Transit advocates have two, mostly bad, responses to these facts. The first is: “But roads are subsidized too!” In fact, the opposite is true, at least in California. In 2018, for example, our state received $16 billion (!) in gas tax revenues alone. This was so much more than was needed to maintain our roads that most of the money went to (surprise!) public transit subsidies, law enforcement, the “Department of Food”, Parks and Recreation, and other non-road related budgets. Drivers here provide subsidies – they don’t benefit from them.
The second response from transit advocates is: “But think of all the auto vehicle pollution we’re saving”! But that’s a false choice. It’s true that, absent Caltrain, some people might drive to work instead. But many others would move nearer their job, or telecommute. In fact, telecommuting is an option of such growing importance that the Metropolitan Transit Commission, which regulates transit in the Bay Area, recently proposed that 60% of commuters be working remotely by 2050 to reduce climate change. Once transit systems got wind of this, they quickly flexed their political muscle to get the project killed, which tells you a lot about their priorities.
And all that auto pollution? California is already phasing out gas vehicles, and many people – especially wealthy commuters – drive electric vehicles already.
Where do these phenomenal capital expenses come from? Caltrain’s electrification project alone, first conceived in 1921, is now projected to cost $3.2 billion, up from an initial estimate of $800 million. That’s 30 years of passenger revenue, for a single project, which will result in Caltrain having to increase its operating expenses by 33%. And there are a constant stream of smaller capital projects, from new control systems to bridge replacements. Maintaining Caltrain is very, very expensive.
Caltrain receives money from county, state and the federal governments, but in 2020 even those weren’t enough to cover the subsidies required to fund it. Enter Measure RR, a regressive 1/8-cent sales tax increase that is expected to provide around $100M in tax funds per year for the next 30 years.
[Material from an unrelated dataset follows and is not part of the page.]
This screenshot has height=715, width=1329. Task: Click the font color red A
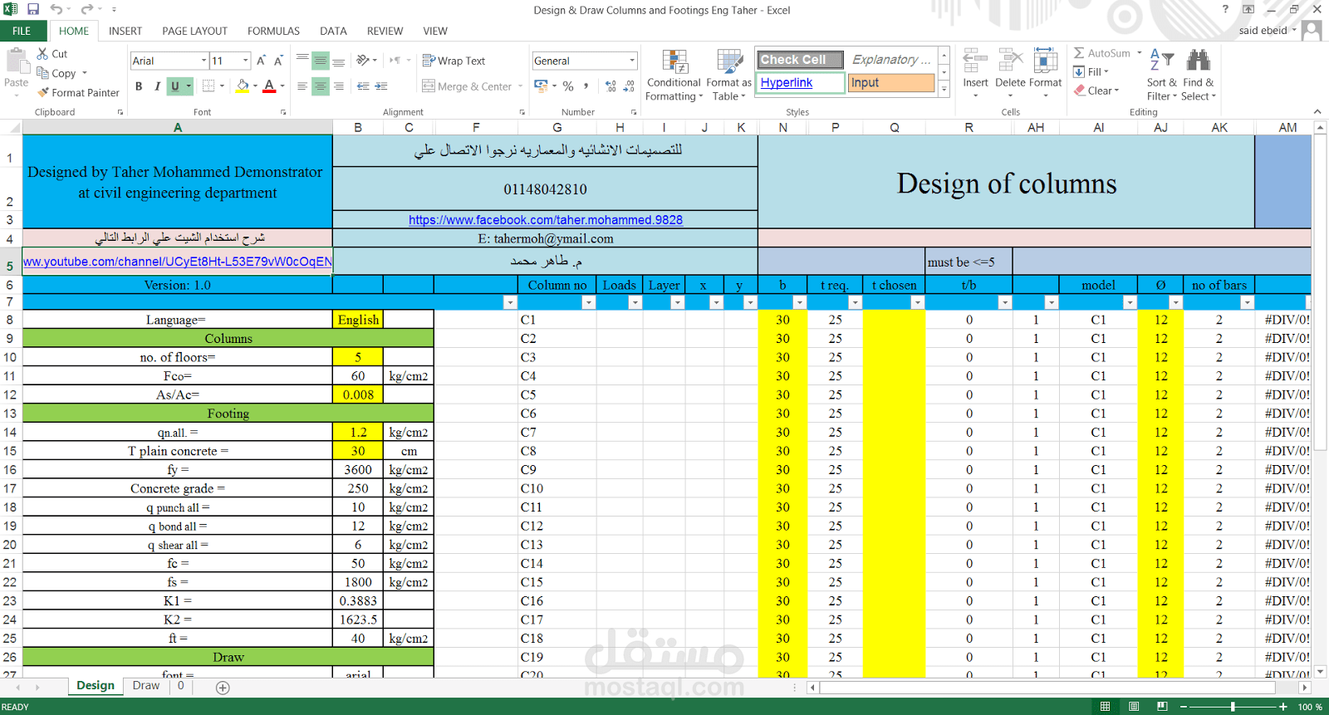tap(269, 86)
The irony is that most Caltrain riders earn more than enough to pay the full cost of the fare. Former Foster City mayor Jim Lawrence, in speaking out against Measure RR, notes that 80% of Caltrain riders have household incomes over $200,000 per year!
A system in decline
Given the incredible subsidies commuters receive to take Caltrain, you might think people would be lining up to ride. After all, if you could get something – a car, or a vacation – that costs $18,000, for just $1,450 per year, you’d probably take it.
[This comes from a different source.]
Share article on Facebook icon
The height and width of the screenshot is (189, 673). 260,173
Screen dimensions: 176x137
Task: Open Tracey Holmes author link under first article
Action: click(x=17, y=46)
The problem is, more and more people are saying No to nightmare commutes, at any cost (source):
Even before covid-19, ridership had dropped over 20% from its peak in 2016. And that’s despite a booming economy and growing Bay Area population. The 2020 number there ends in June, so it does include 3-4 months of post-covid ridership data, but it’s clear where the numbers are headed.
Lower ridership, of course, brings the need for yet more subsidies. When you see the next proposed tax increase to subsidize a small number of rich people, think carefully before voting.